Home / Misioner

Rabu, 6 November 2024 - 14:55 WIB

Raih Master, Pdt. Sulistiyati Solfina Ungkap Peran “Religious Coping…”

Pdt.Sulistiyati Solfina, S.Th, M.Si: Ada korelasi agama dengan kesehatan.

Pdt.Sulistiyati Solfina, S.Th, M.Si: Ada korelasi agama dengan kesehatan.

BANDUNG, Arcus GPIB Gereja, majelis jemaat dan komisi kedukaan atau diakonia diharapkan meningkatkan kompetensi dan keterampilan yang didasarkan pada belas kasih dan empati dalam memberikan pelayanan atau dukungan kepada jemaat yang berduka.

Harapan itu disampaikan Pendeta Sulistiyati Solfina, S.Th, M.Si dalam tesisnya  berjudul “Peran Religious Coping dan Social Support terhadap Bereavement (Penelitian pada Jemaat Berduka di GPIB Kota Bandung)”.

Meraih Cumlaude pada Program Studi Magister Psikologi Sains, fokus studi: Keluarga dan Perkawinan.

Hasil penelitian Program Studi yang diselesaikan 4 semester tahun 2022-2024  di Universitas Maranatha Bandung menyebutkan, dalam mengatasi kedukaan, perlunya meningkatkan positive religious coping dengan tetap beriman bahwa Tuhan senantiasa bersama-sama dan menguatkan, merawat hubungan sosial dengan keluarga, sahabat, teman dan persekutuan/gereja.

Menurut Pendeta Sulistiyati yang meraih Cum Laude yang akrab disapa Lilis ini, salah satu cara mengatasi kedukaan adalah dengan mengandalkan keyakinan agama.
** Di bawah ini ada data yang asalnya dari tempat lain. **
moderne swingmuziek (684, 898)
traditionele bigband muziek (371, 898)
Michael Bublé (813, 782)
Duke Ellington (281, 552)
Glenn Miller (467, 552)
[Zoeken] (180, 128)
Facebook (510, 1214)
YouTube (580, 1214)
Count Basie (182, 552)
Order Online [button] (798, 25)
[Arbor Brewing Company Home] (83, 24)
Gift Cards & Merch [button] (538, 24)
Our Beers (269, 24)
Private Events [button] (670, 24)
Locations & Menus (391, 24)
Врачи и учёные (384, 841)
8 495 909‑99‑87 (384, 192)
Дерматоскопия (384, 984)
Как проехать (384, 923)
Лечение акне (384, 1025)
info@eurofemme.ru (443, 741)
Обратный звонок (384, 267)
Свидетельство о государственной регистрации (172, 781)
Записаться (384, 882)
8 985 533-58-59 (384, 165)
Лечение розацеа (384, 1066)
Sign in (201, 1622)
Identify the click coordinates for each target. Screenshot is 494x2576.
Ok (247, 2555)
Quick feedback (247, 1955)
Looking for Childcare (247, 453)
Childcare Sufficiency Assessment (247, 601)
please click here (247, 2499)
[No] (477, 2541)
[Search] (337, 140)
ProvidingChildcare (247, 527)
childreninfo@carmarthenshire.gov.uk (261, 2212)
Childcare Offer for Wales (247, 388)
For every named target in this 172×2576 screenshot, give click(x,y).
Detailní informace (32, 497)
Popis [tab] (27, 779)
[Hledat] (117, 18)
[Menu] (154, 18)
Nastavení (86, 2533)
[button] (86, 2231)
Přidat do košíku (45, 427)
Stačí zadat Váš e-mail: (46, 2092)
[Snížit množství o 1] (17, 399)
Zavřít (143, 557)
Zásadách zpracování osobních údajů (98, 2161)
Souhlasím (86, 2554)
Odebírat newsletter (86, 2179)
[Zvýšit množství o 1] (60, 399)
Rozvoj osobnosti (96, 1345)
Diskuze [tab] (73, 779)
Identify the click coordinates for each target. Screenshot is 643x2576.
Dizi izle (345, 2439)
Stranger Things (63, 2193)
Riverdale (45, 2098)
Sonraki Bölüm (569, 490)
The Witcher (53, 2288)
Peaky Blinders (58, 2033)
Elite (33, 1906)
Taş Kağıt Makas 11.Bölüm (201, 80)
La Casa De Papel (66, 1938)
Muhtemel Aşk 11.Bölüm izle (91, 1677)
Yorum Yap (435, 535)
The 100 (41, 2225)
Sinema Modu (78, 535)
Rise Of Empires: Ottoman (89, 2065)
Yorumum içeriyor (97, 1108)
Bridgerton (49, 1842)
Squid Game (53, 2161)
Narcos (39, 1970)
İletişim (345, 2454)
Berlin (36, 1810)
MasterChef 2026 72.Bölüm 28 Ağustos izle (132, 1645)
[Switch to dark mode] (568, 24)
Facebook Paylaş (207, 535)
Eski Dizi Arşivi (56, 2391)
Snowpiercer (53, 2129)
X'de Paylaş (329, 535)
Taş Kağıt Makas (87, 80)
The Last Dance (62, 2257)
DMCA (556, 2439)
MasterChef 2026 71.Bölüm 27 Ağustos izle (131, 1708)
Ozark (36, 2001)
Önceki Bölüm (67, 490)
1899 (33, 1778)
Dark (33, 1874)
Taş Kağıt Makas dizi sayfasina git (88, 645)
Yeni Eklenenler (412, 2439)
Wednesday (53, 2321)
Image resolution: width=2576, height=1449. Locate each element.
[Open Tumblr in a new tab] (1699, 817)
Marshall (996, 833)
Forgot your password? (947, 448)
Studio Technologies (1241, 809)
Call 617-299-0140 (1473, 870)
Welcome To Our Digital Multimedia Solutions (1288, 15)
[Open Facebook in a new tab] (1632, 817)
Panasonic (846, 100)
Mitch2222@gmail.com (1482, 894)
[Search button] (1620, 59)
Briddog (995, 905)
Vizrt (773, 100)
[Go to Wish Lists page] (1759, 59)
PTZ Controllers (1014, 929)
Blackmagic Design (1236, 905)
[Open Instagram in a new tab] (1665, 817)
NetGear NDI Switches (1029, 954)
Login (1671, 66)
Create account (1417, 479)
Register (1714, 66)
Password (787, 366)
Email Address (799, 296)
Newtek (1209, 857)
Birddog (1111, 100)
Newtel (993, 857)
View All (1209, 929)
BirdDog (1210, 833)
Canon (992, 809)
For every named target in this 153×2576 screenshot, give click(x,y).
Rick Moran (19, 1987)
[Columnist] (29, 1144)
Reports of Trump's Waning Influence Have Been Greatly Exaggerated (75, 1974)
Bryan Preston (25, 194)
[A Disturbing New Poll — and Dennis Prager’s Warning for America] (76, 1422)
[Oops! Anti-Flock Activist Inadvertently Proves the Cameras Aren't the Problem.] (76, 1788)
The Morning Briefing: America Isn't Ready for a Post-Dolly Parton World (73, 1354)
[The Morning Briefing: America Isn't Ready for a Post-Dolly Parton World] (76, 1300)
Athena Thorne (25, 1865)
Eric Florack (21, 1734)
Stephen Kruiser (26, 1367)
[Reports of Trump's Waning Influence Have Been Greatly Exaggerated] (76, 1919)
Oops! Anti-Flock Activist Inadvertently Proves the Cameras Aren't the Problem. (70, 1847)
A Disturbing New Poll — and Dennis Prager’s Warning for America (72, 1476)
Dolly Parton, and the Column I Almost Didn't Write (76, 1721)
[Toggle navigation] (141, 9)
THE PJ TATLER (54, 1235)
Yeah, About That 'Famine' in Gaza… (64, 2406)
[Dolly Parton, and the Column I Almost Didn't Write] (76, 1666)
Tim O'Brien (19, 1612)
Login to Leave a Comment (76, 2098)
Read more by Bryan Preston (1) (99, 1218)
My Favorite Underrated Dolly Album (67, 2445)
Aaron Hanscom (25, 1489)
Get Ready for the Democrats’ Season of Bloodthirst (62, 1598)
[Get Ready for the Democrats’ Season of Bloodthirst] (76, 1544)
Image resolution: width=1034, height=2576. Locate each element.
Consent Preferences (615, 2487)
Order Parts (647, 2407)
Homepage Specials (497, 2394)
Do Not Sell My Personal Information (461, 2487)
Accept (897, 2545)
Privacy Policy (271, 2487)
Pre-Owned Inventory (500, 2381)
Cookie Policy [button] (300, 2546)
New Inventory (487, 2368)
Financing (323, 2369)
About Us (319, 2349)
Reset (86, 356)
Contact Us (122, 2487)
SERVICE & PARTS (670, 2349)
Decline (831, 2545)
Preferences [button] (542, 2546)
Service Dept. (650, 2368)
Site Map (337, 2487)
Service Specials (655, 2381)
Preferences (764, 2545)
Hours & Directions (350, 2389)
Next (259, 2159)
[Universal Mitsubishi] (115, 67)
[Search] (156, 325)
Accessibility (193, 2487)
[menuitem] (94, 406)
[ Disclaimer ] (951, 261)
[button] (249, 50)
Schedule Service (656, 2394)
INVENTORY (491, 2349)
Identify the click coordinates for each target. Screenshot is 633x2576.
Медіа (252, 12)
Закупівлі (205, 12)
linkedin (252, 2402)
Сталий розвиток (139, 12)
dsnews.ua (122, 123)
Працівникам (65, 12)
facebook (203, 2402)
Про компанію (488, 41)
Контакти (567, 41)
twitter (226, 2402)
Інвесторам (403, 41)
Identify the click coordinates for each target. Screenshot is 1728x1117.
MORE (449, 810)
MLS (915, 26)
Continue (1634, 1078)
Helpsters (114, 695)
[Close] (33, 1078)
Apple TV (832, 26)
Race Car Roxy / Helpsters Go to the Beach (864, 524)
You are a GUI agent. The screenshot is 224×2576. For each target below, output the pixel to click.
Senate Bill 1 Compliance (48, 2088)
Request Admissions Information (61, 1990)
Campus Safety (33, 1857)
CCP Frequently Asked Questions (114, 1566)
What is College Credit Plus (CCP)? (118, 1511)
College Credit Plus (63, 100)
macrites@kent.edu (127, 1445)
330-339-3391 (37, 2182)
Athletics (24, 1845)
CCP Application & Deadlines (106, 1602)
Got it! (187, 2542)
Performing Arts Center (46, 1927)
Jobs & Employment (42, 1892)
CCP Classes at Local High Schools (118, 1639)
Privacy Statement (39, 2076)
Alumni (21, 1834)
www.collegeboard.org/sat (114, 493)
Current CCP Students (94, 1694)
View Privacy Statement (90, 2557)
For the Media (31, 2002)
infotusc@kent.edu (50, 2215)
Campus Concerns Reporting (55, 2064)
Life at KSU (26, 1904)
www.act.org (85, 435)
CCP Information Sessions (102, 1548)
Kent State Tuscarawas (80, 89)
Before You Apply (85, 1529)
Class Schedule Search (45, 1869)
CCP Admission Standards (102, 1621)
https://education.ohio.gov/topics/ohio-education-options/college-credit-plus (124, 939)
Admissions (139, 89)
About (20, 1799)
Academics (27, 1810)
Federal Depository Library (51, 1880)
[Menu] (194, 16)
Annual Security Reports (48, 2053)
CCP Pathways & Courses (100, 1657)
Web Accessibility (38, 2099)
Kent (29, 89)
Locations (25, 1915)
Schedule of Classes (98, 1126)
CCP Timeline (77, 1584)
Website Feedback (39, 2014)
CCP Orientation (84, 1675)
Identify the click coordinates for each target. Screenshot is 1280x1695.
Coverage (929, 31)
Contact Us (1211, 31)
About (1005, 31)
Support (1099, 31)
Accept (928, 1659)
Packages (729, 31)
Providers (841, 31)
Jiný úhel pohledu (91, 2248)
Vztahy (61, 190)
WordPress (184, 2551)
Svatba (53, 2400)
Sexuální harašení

Praktik dan kepercayaan agama dapat menjadi salah satu faktor yang membantu individu yang berduka dalam menyesuaikan diri dengan kehilangan yang mereka alami.

Pendeta GPIB ini mengatakan,  ada korelasi positif antara agama dengan kesehatan mental dan fisik. Orang beragama terbukti lebih lama hidup serta mempunyai kehidupan lebih sehat.

Peneltian yang dilakukan oleh Koenig et al (1988) menyebutkan bahwa keyakinan akan agama dapat melindungi orang dari penyakit kardiovaskular, menurunkan depresi dan disforia, meningkatkan semangat dan harga diri.

Orang yang berduka yang menaati norma agama mengenai perilaku kesehatan dan gaya hidup dapat terlindungi dari timbulnya masalah kesehatan setelah kematian orang yang dicintai.

Religious coping merupakan faktor yang dapat membantu proses bereavement dengan religious coping individu dapat menggunakan kepercayaan ataupun praktik keagamaannya guna memfasilitasi tahapan menyelesaikan permasalahan untuk mengurangi ataupun meminimalisir efek psikologis negatif stres, sehingga membantu seseorang untuk menyesuaikan diri dengan kondisi hidup yang banyak tekanan (Koenig, 2001).

Baca juga  MEROBEK Malam

Religious coping didefinisikan juga sebagai upaya untuk memahami serta menangani sumber stres dalam kehidupan melalui berbagai metode demi meningkatkan relasi manusia dengan Tuhan (Pargament et al., 2011). Beberapa penelitian menegaskan bahwa mereka yang berduka melalui dimensi agama lebih sedikit menderita kesepian dan lebih tangguh (Cadell et al., 2012; Damianakis & Marziali, 2012; F. Walsh, 2020), mengubah trauma dan kesulitan menjadi peluang untuk perubahan dan pengembangan pribadi (Walsh, 2020), memfasilitasi proses pertumbuhan pascatrauma (Prieto-Ursua & Jodar, 2020).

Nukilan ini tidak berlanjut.